The hard, arid ground behind them trembled, but in their loud, lumbering Panzers the crews could neither hear nor feel the thundering of hooves. Nor could they see the charging Alexandrian cataphracts circling back around, flanking their blind spots from both sides.
* * *
On the western half of the cavalry’s pincer maneuver, Lucius—the scout rider Blake had rescued from the pit with Harcourt—rode at the head. Unarmored, he sped in front of the mounted cavalry, directing them around and inside the “V” of the rear tank column. Across the formation he could see the eastern half of the cavalry making the same approach on their end, led by the Zouaves—the three fearless French-Algerian troopers.
“Epitíthesthe!” Lucius shouted as his half of the cavalry rounded the hindmost tank. The lead cataphract charged up to it and flung his lance at the back
of the turret as he thundered past, followed by two more horsemen doing the same in quick succession.
* * *
“What the hell was that?” the forward gunner asked, craning his neck to catch a glimpse as an armored horseman flashed past his viewport, followed by another, then another. “Are they throwing spears at us?”
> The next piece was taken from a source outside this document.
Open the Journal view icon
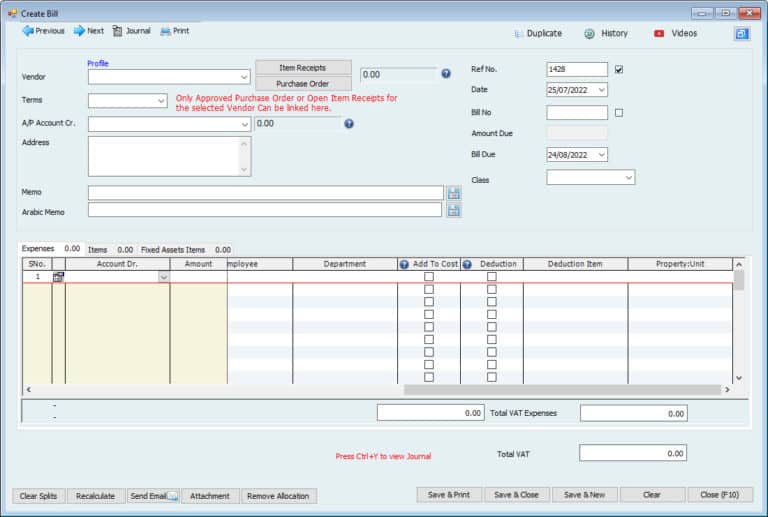click(118, 31)
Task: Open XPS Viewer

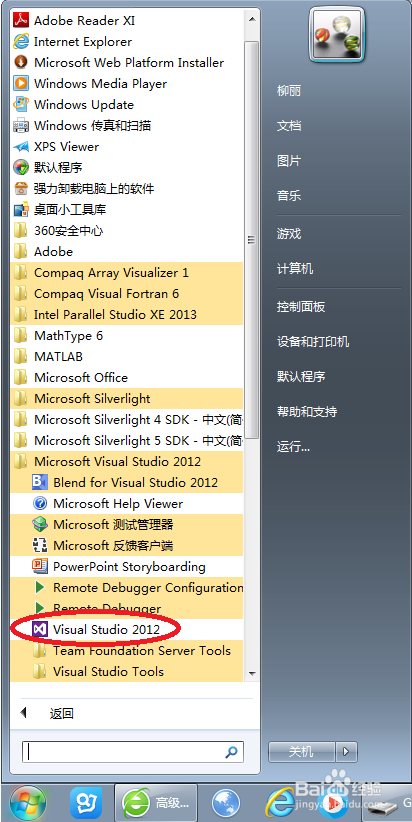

The crew broke into hearty laughter.
“Quit your verdammt braying and open fire on them!” their commander growled as another rider rode past and hurled a flaming torch. Smoke began pouring in through the ventilation grills, and the cabin suddenly burst into flame.
* * *
The line of riders continued their attack down both wings of the wedge, each warrior throwing his odd lance and peeling off again to attack another war engine further down. Instead of steel spearheads, their fragile new weapons were tipped with narrow glass amphora bottles, lashed in place and filled with a new mixture of sulfur, oil, and naphtha.
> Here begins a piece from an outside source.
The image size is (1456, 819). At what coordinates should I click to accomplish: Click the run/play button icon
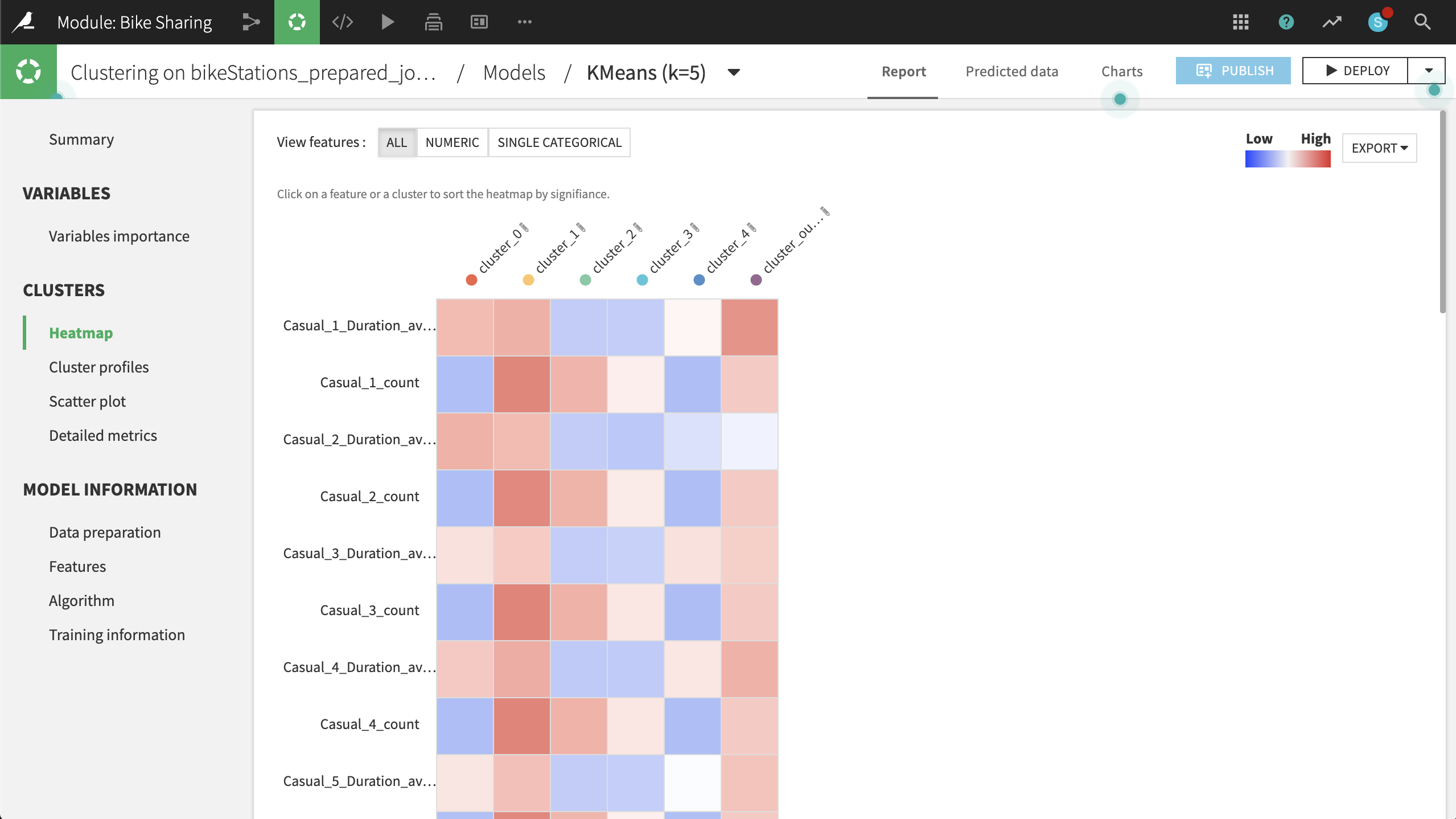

Once two or three lances struck their targets, shattering and spewing their contents, additional riders cast lit torches onto the mess. Half the tanks had been hit before the crew of the lead Panzer even realized the formation was under attack.
By then it was too late.
One by one, each tank erupted into flame as the liquid dripping down through gaps in the engine cover and air intakes quickly spread to spots of engine grease, machine oil, gasoline fumes, and any other flammables. The men in the stricken tanks tried to bail out, but it only took seconds for each interior to transform into an inescapable inferno.
The crews closest to the point of the formation rushed to turn their tanks and turrets around, even as the Alexandrian cavalry charged past them. Only the lead Panzer managed to swing their main gun around fast enough to face their mounted attackers. Undaunted, the lead cataphract hurled his lance straight ahead to shatter upon the turret face, just as the tank’s forward machine guns blazed to life and cut the man and his horse down.